Stock Returns Have Historically Beaten Early Mortgage Payoff. Here Is When Paying Down Still Wins.

Most homeowners sitting on extra cash have never run the actual numbers. With mortgage rates near 6% and markets swinging, the gap between paying down debt and investing is narrower than most people assume. Which side wins depends on where someone sits in their financial life.
What the numbers show at current rates
On a $250K mortgage at 6% over 30 years, total interest adds up to roughly $289.6K, according to Forbes Advisor's analysis. Adding $250 to the monthly payment cuts the loan term to 21 years and saves roughly $99.8K in interest.
Investing that same $250 per month in an S&P 500 index fund at the index's historical average return of roughly 10% per year grows to roughly $137.7K over the same 21-year window. That's roughly $37.9K more than the mortgage payoff savings.
The advantage narrows on a risk-adjusted basis. After inflation, the historical return drops to roughly 7%, still above a 6% mortgage rate but not by much.
When the guaranteed return wins out
Not every homeowner should chase that $37.9K gap.

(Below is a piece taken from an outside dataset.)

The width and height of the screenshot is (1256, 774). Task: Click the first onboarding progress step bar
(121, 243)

Homeowners nearing retirement often can't afford to wait out a market downturn, and a string of bad years erases the theoretical edge entirely.
Kotlikoff, a Boston University economics professor, said in Barron's that "in a typical year, stocks can be up 27% or down 14%." The guaranteed return of paying down a 6% mortgage starts looking more attractive when the alternative swings that wide.

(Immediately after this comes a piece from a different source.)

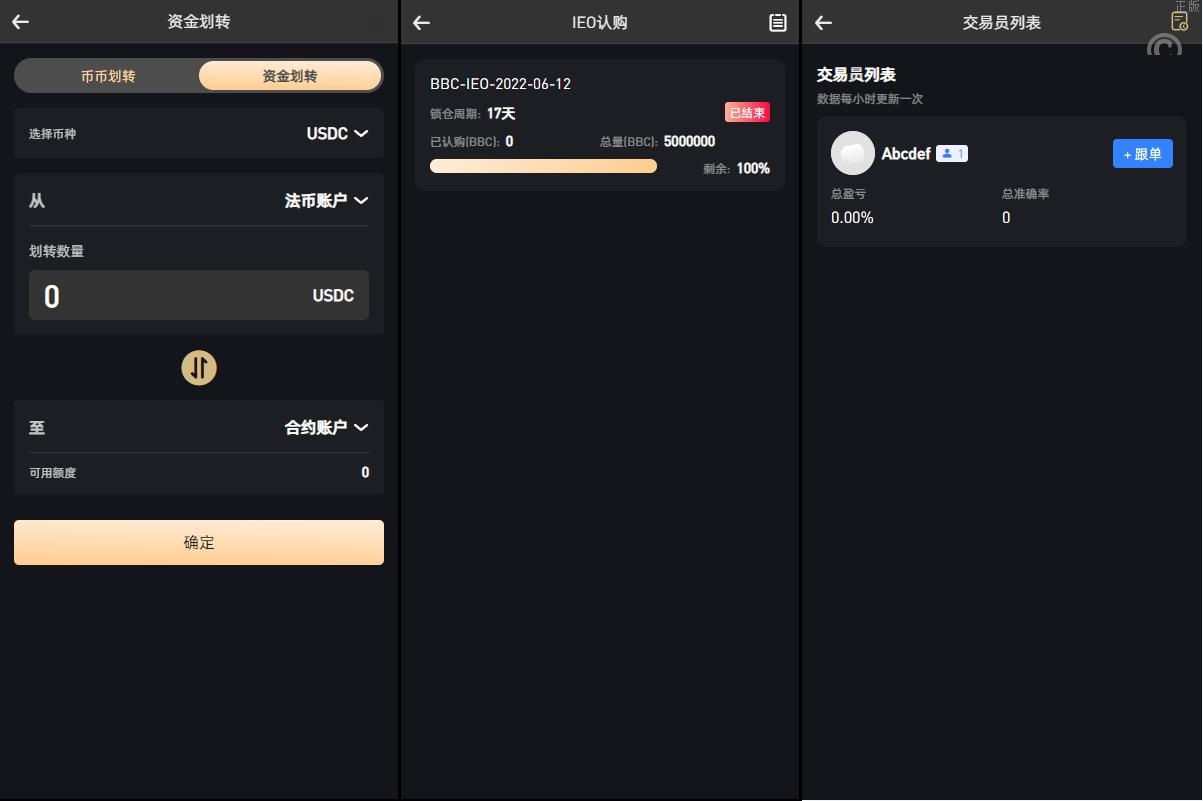Click trader Abcdef's avatar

Paying down debt also makes obvious sense when higher-rate obligations are still on the table. Bill Banfield, chief business officer at Rocket, says homeowners should clear credit-card balances before making any mortgage decision.
The liquidity problem most people miss
Paying extra toward a mortgage locks that cash in. Selling a few stock positions during a downturn is faster and cleaner than qualifying for a home equity loan or selling the house itself.
Concentrating most of a household's wealth in one property also adds concentration risk. If home prices fall in a downturn, a homeowner with little in diversified assets takes a direct hit to net worth with no buffer.
How to split the difference
Most advisors land on a middle path. Banfield notes that many clients divide extra cash between the mortgage and the market, capturing equity growth while keeping some investment exposure.
Before doing either, lock in six to 18 months of emergency savings. Then contribute at least enough to a 401(k) to capture any employer match, which is a guaranteed return no mortgage payoff can match.
The math favors investing when your rate is low and your timeline is long. It favors paying down debt when retirement is close and certainty matters more than upside.
Run those two variables and the answer usually makes itself.